Quello che non condivido dello smart learning è la struttura dell’insegnamento che il sistema propone, riducendo i rapporti studente- docente a quelli istituzionali, interni alle lezioni, e soprattutto cancellando quasi del tutto l’interscambio fra discenti, i rapporti fra compagni di classe o di corso universitario.

La questione del chi insegna cosa è antica. Pier Paolo Pasolini sosteneva che il primo titolare dell’insegnamento è il compagno di banco. Voleva dire che nella scuola il ruolo degli insegnanti non è assoluto, ma relativo. Nella costruzione della personalità di un bimbo e poi di un giovane le dinamiche e gli scambi interni al gruppo dei pari hanno un ruolo decisivo, addirittura amplificato in una società come la nostra, composta da moltissimi figli unici. La formazione alla socialità è affidata alla quotidianità dei rapporti con altri, caratterizzati da una somiglianza relativa rispetto a noi. Anche la dimensione democratica di un insegnamento che perde la caratteristica di rivolgersi a un collettivo per trasformarsi in un insieme di lezioni individuali moltiplicate per un numero qualsiasi di occasioni non necessariamente sincronizzate tende a insterilirsi.

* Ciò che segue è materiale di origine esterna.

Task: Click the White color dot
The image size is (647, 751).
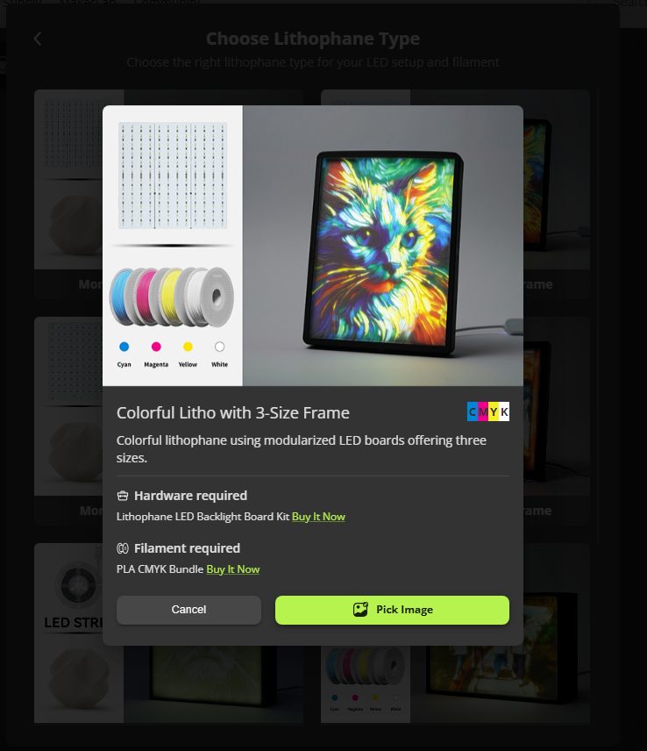Action: tap(220, 347)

Attraverso la digitalizzazione la stessa comunità dei docenti si avvia verso un ridimensionamento numerico e un’ulteriore perdita di autonomia.

Insomma, le tecnologie sono utili, la loro diffusione va accolta con favore e in alcuni casi, come quello che stiamo vivendo, permette di risolvere problemi altrimenti insolubili. Dobbiamo essergliene grati. Senza dimenticare però che l’uomo e la donna sono creature analogiche, non digitali.